Your polynomial is also special in two other ways.  Doctors Jerry and 
Pete mentioned that it is symmetric, which is true.  Not all 
symmetric polynomials factor into symmetric factors.  For example,

  (x + y)(x + z)(y + z)

is symmetric in three variables, but none of the factors is.  
However, a symmetric polynomial that factors into terms of different 
degrees will have symmetric factors.  The reason is that permuting 
the variables doesn't have to leave all of the factors unchanged, but 
it does have to leave the collection of factors unchanged, which 
means that the most it can do is rearrange the factors.  (Look at how 
swapping x and y, for example, will rearrange the factors in my 
example polynomial.)

Your polynomial is also homogeneous, which means that every term in 
the polynomial has the same degree.  For example,

  x^3 + 2xy^2 + y^3

is homogeneous of degree 3.  A homogeneous polynomial always factors 
into homogeneous factors (of smaller degree when the polynomial is 
not irreducible).

But homogeneous polynomials are really polynomials in one fewer 
variable than you see.  For example, a homogeneous polynomial f
(x,y,z) of degree d satisfies the equation

  f(rx, ry, rz) = r^d * f(x, y, z),

which means that

  f(x, y, z) = z^d * f(x/z, y/z, 1),

so that the equation

  f(x, y, z) = 0

is the same as

  f(x/z, y/z, 1) = 0.

So we can consider this to be a polynomial in the two variables u = x/
z and v = y/z.

Anyway, back to the point of factoring multivariate polynomials: we 
are left with the question of how do you actually do it.  Well, there 
are a variety of ad-hoc techniques like those Doctors Jerry and Pete 
have described.  Those kinds of things usually work well when you're 
doing this by hand and you really expect to get a factorization.  
They are less useful for determining that your polynomial is 
irreducible.
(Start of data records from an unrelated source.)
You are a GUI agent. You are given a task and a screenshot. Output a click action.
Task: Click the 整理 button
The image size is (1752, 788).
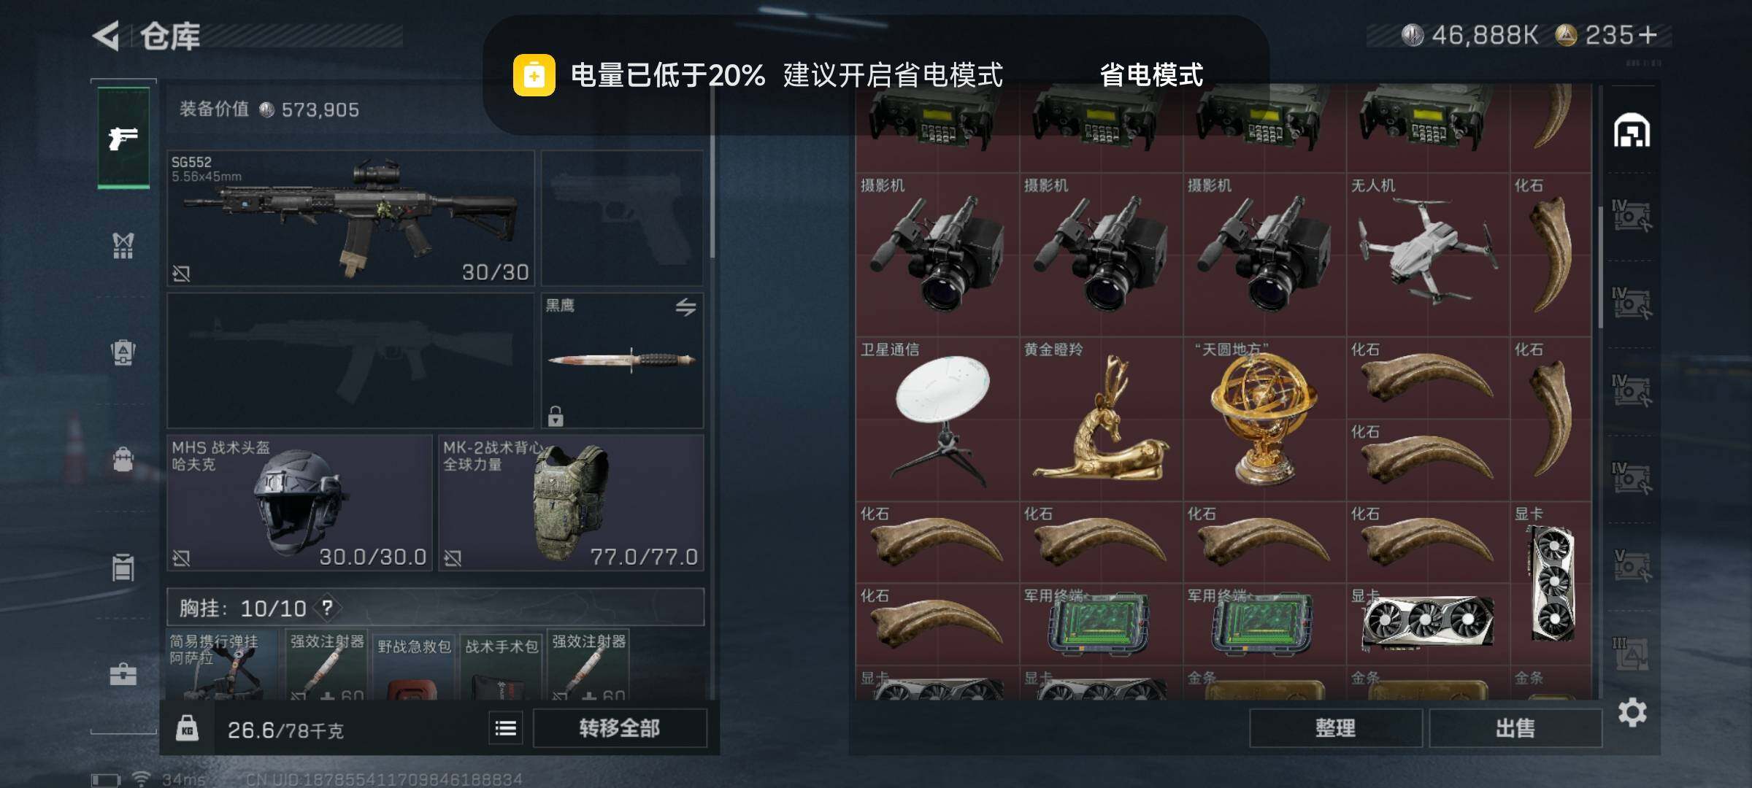tap(1335, 728)
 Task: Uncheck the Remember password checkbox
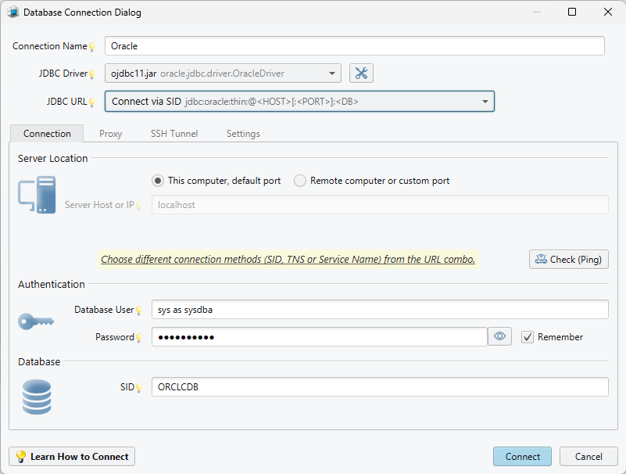527,336
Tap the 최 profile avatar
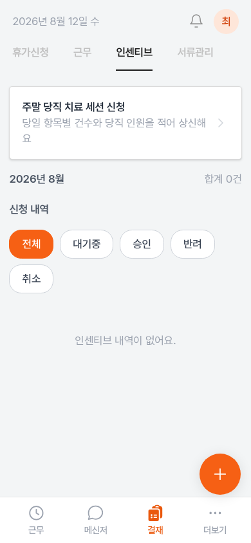251x543 pixels. click(x=226, y=21)
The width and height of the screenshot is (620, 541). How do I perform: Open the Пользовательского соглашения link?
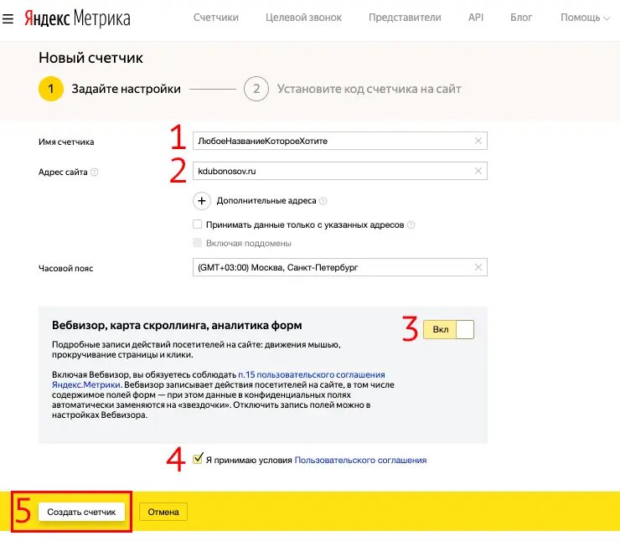(x=360, y=460)
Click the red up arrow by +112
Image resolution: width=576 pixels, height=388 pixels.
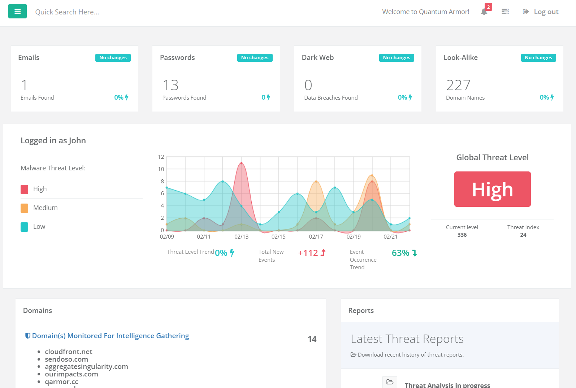(x=323, y=253)
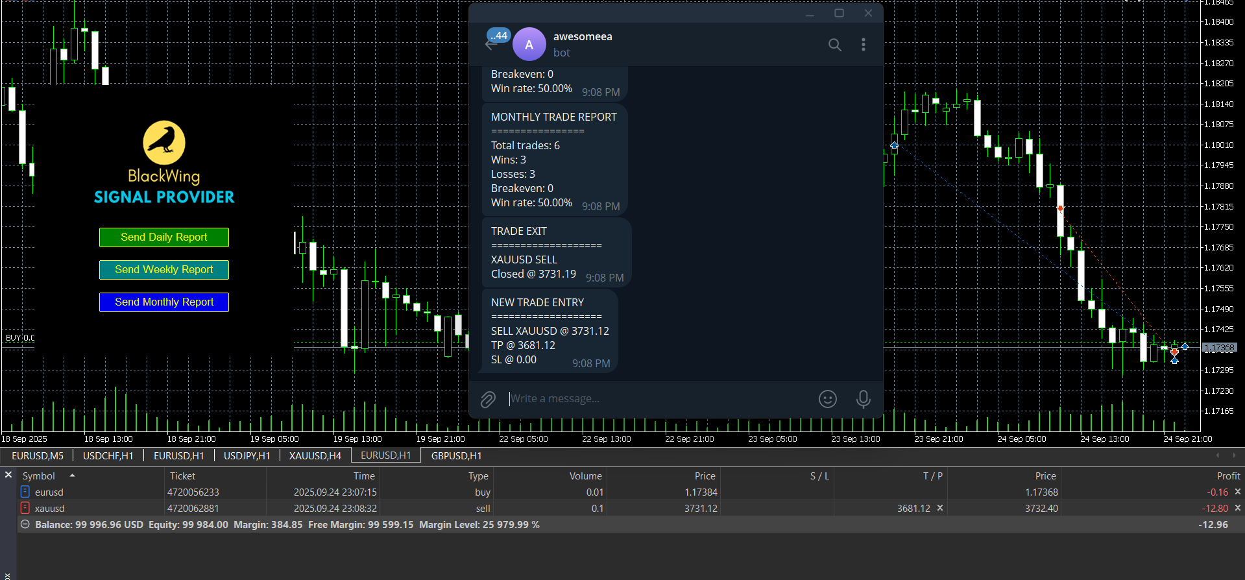
Task: Open the three-dot chat menu
Action: [x=863, y=45]
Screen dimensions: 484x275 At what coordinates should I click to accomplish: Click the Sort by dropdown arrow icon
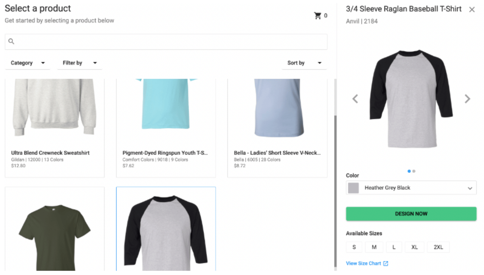point(319,63)
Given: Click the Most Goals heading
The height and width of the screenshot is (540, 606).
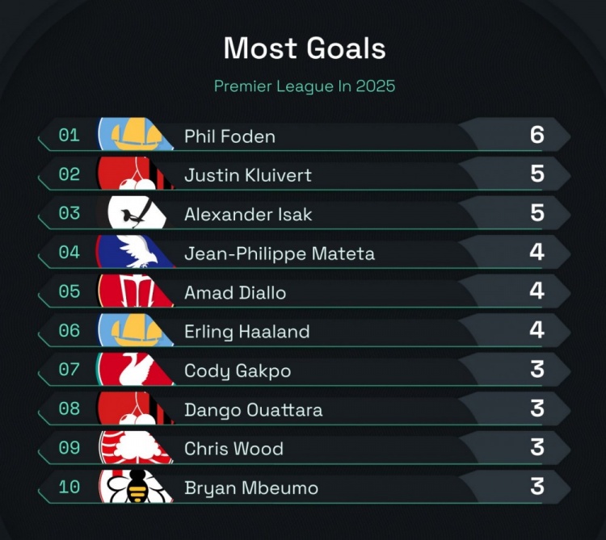Looking at the screenshot, I should (304, 48).
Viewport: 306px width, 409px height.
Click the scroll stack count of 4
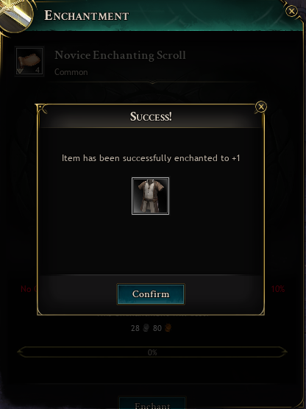pos(38,70)
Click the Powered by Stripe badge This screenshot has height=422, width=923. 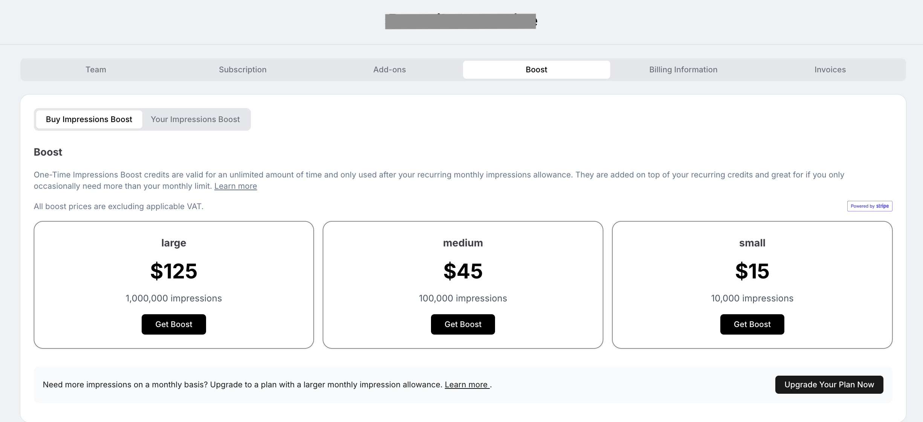click(x=870, y=206)
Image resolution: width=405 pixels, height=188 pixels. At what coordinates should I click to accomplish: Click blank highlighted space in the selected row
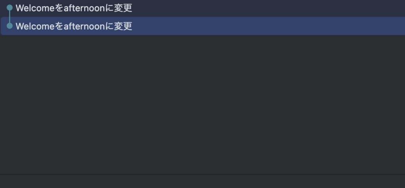coord(269,26)
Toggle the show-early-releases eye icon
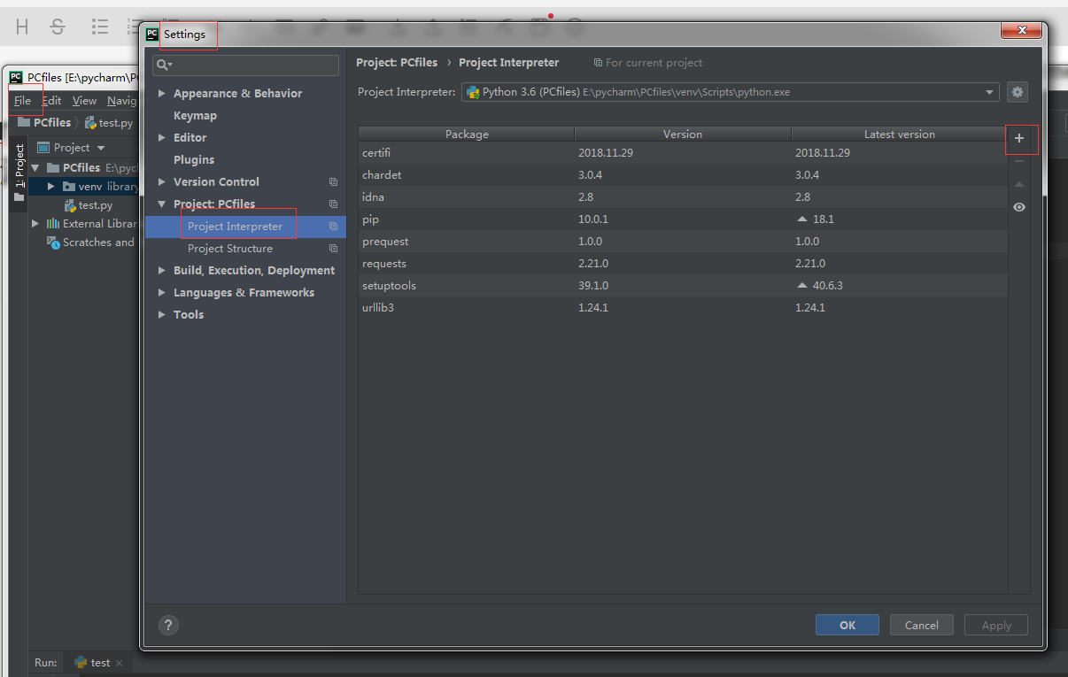The width and height of the screenshot is (1068, 677). click(1018, 207)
There are other techniques that can determine that your 
polynomial is irreducible.  And there are still others that can do 
either one.  But some of them require a lot of work.  I am certain 
that there are sophisticated algorithms which will work efficiently 
even for rather large polynomials, although I am unfortunately not 
familiar with such techniques.  Let me describe one which -- though 
quite messy, involving lots of variables and equations -- is sort of 
like the last method described (for one-variable polynomials) at

    http://mathforum.org/library/drmath/view/68494.html 

If a degree-3 polynomial factors, then it must factor into a product 
of a degree-1 and a degree-2 polynomial.  (There are more cases for 
higher degrees, but for degrees 2 and 3, there is only one 
possibility.)  So you could argue that if your polynomial is 
irreducible, then it must equal

  (rx + sy + tz)(ax^2 + bxy + cy^2 + dxz + eyz + fz^2)

for some numbers (r, s, t, a, b, c, d, e, f).  In fact, since both of 
these are homogeneous, you can assume that two of these are 1.

For example, you can assume that r = 1 and a = 1 if your polynomial 
has 1 for the coefficient of x^3 (otherwise, you just divide your 
polynomial by the coefficient of x^3).  Then you multiply out the 
above product, gather like terms, and for each one you get an 
equation that says that its coefficient must be equal to the 
coefficient in your polynomial.

Continuing my example above, if you multiply through, you'll get sc 
for the coefficient of y^3; and since your polynomial has y^3 with 
coefficient 1, that means that sc = 1.  Similarly, you'll get te + sf 
for the coefficient of yz^2; and since your polynomial has no yz^2 
term, that means that te + sf = 0.  It turns out that since you have 
more than one variable, this will give you more equations than 
variables, which makes things easier to solve.

But that's still a lot of equations to work out.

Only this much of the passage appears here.